Randomised trial of structured antenatal training sessions to improve the birth process
- PMID: 20536430
- DOI: 10.1111/j.1471-0528.2010.02584.x
Randomised trial of structured antenatal training sessions to improve the birth process
Abstract
Objective: To compare the birth process in nulliparous women enrolled in a structured antenatal training programme, the 'Ready for Child' programme, with women allocated to routine care.
Design: A randomised controlled trial.
Setting: A Danish university hospital.
Participants: Thousand hundred and ninety-three nulliparous women, recruited before week 22 + 0. Methods Compliance to the protocol was monitored by questionnaires sent to the women by email, and by data from the local birth cohort database. Data were analysed according to the 'intention-to-treat' principle.
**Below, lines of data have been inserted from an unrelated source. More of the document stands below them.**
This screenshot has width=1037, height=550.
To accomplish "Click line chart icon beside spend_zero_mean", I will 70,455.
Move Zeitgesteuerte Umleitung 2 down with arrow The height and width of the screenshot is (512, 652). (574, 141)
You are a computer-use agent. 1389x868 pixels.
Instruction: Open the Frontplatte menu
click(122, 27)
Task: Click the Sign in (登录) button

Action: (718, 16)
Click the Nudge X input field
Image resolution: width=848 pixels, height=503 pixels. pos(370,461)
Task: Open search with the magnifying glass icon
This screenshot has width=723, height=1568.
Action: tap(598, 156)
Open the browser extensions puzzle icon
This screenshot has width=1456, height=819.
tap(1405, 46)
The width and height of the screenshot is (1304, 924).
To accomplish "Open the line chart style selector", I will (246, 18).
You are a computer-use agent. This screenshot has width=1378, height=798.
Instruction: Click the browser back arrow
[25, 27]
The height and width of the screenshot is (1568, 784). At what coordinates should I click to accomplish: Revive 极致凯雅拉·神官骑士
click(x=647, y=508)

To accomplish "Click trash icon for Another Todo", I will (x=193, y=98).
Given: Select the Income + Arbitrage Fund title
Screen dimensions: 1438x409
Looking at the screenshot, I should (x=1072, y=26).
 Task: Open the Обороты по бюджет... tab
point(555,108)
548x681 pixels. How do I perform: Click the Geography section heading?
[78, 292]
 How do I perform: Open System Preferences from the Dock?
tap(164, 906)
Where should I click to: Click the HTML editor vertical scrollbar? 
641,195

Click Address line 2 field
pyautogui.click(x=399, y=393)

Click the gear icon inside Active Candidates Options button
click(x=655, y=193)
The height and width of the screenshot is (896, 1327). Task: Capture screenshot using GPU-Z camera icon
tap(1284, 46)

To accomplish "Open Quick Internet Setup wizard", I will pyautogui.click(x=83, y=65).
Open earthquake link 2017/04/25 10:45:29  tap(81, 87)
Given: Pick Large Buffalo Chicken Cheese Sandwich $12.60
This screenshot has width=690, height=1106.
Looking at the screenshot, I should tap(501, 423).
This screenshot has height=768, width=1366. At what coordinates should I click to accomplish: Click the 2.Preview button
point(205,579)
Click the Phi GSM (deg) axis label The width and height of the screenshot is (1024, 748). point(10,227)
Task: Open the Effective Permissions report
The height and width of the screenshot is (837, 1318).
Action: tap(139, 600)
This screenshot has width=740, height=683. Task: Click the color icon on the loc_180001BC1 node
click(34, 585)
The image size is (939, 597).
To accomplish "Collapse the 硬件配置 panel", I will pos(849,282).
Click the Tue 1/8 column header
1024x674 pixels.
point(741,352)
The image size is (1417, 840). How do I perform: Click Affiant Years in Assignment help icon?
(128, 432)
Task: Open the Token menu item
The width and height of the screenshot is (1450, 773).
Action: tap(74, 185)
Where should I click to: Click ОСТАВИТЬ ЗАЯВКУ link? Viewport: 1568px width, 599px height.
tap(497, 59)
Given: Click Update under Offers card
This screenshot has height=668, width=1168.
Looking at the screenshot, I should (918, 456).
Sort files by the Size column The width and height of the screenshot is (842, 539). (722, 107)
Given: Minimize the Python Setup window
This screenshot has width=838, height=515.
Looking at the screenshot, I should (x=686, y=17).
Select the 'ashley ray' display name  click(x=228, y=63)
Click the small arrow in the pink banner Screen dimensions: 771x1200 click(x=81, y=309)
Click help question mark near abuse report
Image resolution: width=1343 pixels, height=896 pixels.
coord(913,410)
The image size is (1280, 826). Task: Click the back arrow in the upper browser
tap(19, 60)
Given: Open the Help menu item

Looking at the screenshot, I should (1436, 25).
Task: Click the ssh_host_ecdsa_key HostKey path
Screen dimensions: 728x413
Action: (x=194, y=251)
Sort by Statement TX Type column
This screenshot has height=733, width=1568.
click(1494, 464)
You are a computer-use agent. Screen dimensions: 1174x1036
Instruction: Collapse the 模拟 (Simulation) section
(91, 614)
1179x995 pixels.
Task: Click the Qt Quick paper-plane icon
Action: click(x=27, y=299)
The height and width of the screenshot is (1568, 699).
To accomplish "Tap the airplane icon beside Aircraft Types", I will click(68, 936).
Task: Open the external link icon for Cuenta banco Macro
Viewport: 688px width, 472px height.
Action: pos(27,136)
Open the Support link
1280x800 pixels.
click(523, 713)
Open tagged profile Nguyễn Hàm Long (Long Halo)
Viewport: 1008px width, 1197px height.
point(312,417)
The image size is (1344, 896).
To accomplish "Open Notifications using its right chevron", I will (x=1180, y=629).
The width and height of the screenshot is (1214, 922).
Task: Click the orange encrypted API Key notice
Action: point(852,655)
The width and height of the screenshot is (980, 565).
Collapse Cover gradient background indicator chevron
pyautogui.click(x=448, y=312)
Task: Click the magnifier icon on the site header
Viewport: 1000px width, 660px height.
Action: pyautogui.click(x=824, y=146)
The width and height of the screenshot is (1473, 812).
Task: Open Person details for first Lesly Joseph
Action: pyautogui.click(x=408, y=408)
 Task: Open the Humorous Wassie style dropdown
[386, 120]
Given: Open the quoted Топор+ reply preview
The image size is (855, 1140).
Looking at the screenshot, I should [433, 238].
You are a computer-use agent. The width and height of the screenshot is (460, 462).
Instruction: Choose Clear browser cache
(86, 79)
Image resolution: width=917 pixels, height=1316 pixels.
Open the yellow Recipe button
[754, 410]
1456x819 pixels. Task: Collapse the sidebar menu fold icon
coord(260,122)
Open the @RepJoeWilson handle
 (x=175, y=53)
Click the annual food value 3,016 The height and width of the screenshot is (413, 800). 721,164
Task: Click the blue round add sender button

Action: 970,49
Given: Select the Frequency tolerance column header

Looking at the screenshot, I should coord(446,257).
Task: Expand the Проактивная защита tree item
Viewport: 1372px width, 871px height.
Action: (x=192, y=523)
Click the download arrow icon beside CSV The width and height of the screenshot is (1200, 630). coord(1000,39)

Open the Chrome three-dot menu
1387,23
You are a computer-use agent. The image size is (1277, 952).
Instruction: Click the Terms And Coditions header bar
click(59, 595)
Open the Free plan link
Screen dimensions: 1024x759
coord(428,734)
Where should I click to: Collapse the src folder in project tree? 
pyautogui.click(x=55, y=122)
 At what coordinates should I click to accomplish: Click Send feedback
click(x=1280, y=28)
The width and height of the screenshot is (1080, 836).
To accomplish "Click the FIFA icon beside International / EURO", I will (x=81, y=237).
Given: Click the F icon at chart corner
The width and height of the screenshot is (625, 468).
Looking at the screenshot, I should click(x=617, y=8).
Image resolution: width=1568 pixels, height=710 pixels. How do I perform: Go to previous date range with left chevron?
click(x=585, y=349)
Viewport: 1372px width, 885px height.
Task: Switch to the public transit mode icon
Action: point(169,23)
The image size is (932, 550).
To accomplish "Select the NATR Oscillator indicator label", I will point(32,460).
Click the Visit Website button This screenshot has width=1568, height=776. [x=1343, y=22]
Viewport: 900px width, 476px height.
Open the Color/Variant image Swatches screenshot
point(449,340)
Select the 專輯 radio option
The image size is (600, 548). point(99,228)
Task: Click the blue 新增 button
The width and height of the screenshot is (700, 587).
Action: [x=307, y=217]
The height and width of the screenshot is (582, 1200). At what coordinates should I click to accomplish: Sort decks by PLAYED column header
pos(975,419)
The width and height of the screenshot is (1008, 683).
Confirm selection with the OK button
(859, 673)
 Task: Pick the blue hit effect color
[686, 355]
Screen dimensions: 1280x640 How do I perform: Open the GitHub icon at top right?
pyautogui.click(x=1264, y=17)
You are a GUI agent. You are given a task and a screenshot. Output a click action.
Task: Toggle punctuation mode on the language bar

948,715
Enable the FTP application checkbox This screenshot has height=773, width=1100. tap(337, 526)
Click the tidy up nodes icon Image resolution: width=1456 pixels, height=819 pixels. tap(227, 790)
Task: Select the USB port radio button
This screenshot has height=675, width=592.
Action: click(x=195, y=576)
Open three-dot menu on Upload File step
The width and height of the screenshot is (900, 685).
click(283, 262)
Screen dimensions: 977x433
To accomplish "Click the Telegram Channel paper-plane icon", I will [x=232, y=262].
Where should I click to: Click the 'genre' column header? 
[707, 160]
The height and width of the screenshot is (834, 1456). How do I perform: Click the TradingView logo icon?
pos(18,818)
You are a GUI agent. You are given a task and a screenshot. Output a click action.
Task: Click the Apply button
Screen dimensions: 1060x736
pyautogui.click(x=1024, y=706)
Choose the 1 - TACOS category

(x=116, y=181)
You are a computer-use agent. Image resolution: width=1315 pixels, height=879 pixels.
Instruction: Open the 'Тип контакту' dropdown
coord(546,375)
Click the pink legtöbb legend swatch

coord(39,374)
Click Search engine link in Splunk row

Intervention: Women were randomised to receive 9 hours of antenatal training or no formalised training. Of the 1193 women, 603 were randomised to the intervention group and 590 were allocated to the reference group.
Main outcome measures: Cervix dilatation on arrival at the maternity ward, use of pain relief and medical interventions during the birth process, and the women's birth experience.
Results: Women who attended the 'Ready for Child' programme arrived at the maternity ward in active labour more often than the reference group [relative risk (RR) 1.45, 95% confidence interval (95% CI) 1.26-1.65, P < 0.01], and they used less epidural analgesia during labour (RR 0.84, 95% CI 0.73-0.97, P < 0.01) but not less pain relief overall (RR 0.99, 95% CI 0.94-1.04, P < 0.72). Medical interventions and the women's self-reported birth experiences were similar in the two groups. We found no adverse effects of the intervention.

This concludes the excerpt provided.